COMPITI DA SVOLGERE →
A) Rispondi a queste domande sul brano relativo al sit-in per la libertà di stampa:
(i) In quale piazza di Roma si è tenuto il sit-in?
(ii) Quanti giornalisti sono stati uccisi nel mondo nel 2018, secondo la rappresentante di Amnesty International Italia?
(iii) Quanti giornalisti sono sotto scorta in Italia?
B) Indica se ciascuna affermazione concorda con il brano relativo al sit-in per la libertà di stampa. Rispondi sì o no e cita le parole del brano che lo stabiliscono.
(i) La Giornata mondiale della libertà di stampa è stata indetta dalle Nazioni Unite nel 1993.
(ii) Il sit-in è stato organizzato soltanto da Amnesty International Italia.
(iii) Dei giornalisti imprigionati nel mondo nel 2018, 130 si trovavano in Turchia.

BRANO SELEZIONATO →
Nella XXVI Giornata mondiale della libertà di stampa, indetta dalle Nazioni Unite nel 1993, un sit-in in piazza Santi Apostoli a Roma ha voluto richiamare l’attenzione sull’importanza dell’informazione e lanciare un appello contro i tagli e i bavagli che i giornalisti di tutto il mondo subiscono continuamente. L’iniziativa è stata organizzata dalla Federazione nazionale della stampa italiana insieme con Usigrai, Ordine dei giornalisti del Lazio, Associazione Articolo 21, Amnesty International Italia e Rete NoBavaglio. Durante il sit-in si sono succeduti gli interventi di molti giornalisti stranieri, a partire dalla reporter e scrittrice siriana, Asmae Dachan, che ha ricordato come sia importante “dare voce ai colleghi della Siria che non hanno la
possibilita’ di esprimersi. In Siria – ha detto la giornalista – manca la liberta’ di stampa, sono 50 anni che conviviamo con un regime. Dobbiamo ricordare – ha aggiunto – gli oltre 600 colleghi morti negli ultimi 8 anni di guerra, di cui 50 deceduti in stato di detenzione sotto tortura”. Una rappresentante di Amnesty International Italia ha sottolineato che nel 2018, in tutto il mondo, 88 giornalisti sono stati uccisi, 250 imprigionati di cui 130 in Turchia e 61 sono stati sottoposti a sparizione forzata. “In Italia – ha chiarito – le cose non vanno meglio, ci sono oltre 20 giornalisti sotto
scorta”.

MATERIALE FORNITO →
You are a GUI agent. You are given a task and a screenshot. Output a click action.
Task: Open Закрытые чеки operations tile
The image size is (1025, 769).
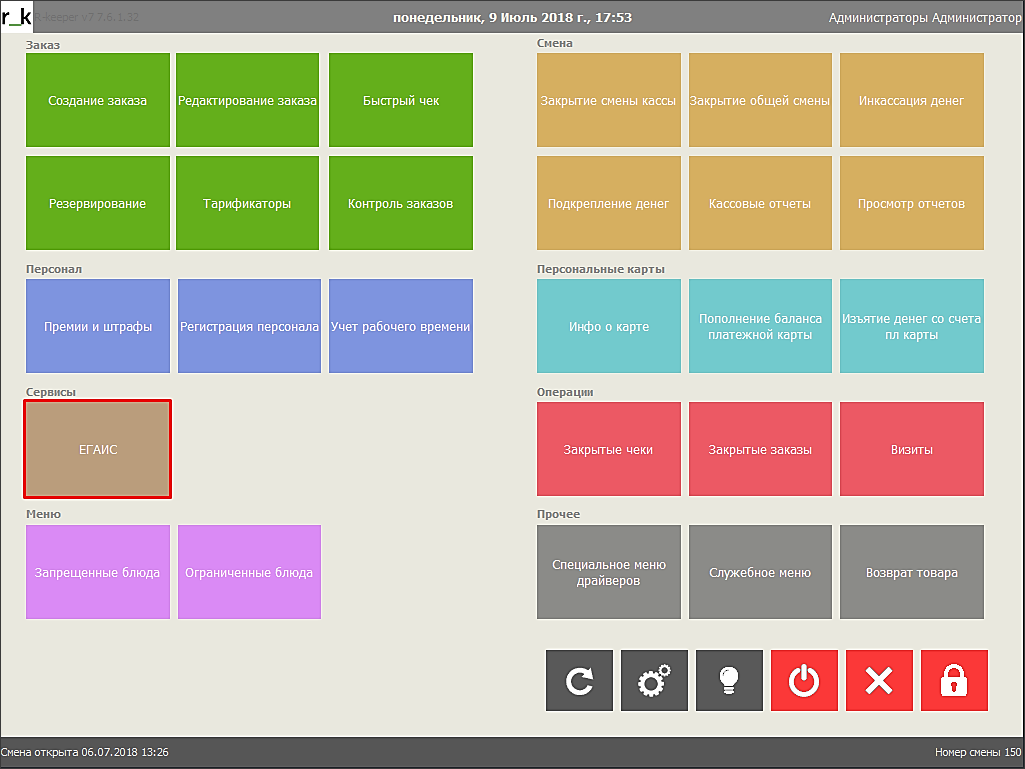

RISPOSTE PER COMPITO →
A)
(i) In piazza Santi Apostoli.
(ii) 88 giornalisti.
(iii) Oltre 20 giornalisti.

B)
(i) Sì: "indetta dalle Nazioni Unite nel 1993".
(ii) No: "L’iniziativa è stata organizzata dalla Federazione nazionale della stampa italiana insieme con Usigrai, Ordine dei giornalisti del Lazio, Associazione Articolo 21, Amnesty International Italia e Rete NoBavaglio".
(iii) Sì: "250 imprigionati di cui 130 in Turchia".